Although the elevated expression of the flu gene, and consequent biofilm production, did not appear associated with the antibiotic resistance described in this report, nevertheless the DNA methylation mediated metastable expression of the flu gene provided a useful model for possible regulation of other genes that might indeed be responsible for the observed selectable antibiotic resistance.
Only a small number of genes were shown to be altered in expression in Dam methylation mutant E. coli [19]. The 18 genes with over 2 fold change in DAM mutant cells included representatives of the Csg and Mar operons, which were both down regulated in the absence of DAM methylation.

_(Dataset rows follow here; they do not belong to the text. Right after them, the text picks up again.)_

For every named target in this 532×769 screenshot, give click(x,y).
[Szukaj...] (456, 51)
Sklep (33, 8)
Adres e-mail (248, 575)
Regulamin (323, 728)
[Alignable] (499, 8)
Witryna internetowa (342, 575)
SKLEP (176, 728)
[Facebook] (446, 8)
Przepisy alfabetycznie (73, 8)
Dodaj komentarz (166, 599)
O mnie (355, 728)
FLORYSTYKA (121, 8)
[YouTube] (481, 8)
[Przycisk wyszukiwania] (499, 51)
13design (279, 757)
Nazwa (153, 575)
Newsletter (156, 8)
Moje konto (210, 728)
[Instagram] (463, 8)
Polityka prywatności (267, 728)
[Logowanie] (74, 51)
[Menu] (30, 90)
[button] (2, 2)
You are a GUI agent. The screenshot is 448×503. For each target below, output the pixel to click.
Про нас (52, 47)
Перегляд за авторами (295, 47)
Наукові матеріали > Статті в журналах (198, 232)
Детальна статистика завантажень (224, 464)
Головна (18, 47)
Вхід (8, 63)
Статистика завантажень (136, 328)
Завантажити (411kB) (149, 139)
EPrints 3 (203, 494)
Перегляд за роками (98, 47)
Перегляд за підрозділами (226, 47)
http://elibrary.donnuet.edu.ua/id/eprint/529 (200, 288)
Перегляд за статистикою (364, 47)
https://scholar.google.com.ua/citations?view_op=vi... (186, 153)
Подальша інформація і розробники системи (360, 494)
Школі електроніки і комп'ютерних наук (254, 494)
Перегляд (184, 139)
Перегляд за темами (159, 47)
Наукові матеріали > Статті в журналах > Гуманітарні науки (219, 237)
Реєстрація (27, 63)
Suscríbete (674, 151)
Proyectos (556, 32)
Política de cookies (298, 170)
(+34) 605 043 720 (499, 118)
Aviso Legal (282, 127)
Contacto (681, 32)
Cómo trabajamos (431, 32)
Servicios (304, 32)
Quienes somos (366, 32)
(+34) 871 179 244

To test the possible function of DNA methylation in the observed evolution of antibiotic resistance we examined the ER2925 strain of E. coli K12, which is deficient for both DAM and DCM dependent DNA methylation. We generated both DAM positive and DCM positive variants of the ER2925 cells by making DAM and DCM expression plasmids, allowing a direct comparison of cells with and without these specific DNA methylases. We observed that DCM had no apparent effect on antibiotic survival, while DAM methylase did improve the survival rate by a factor of five on nalidixic acid (40 μg/ml).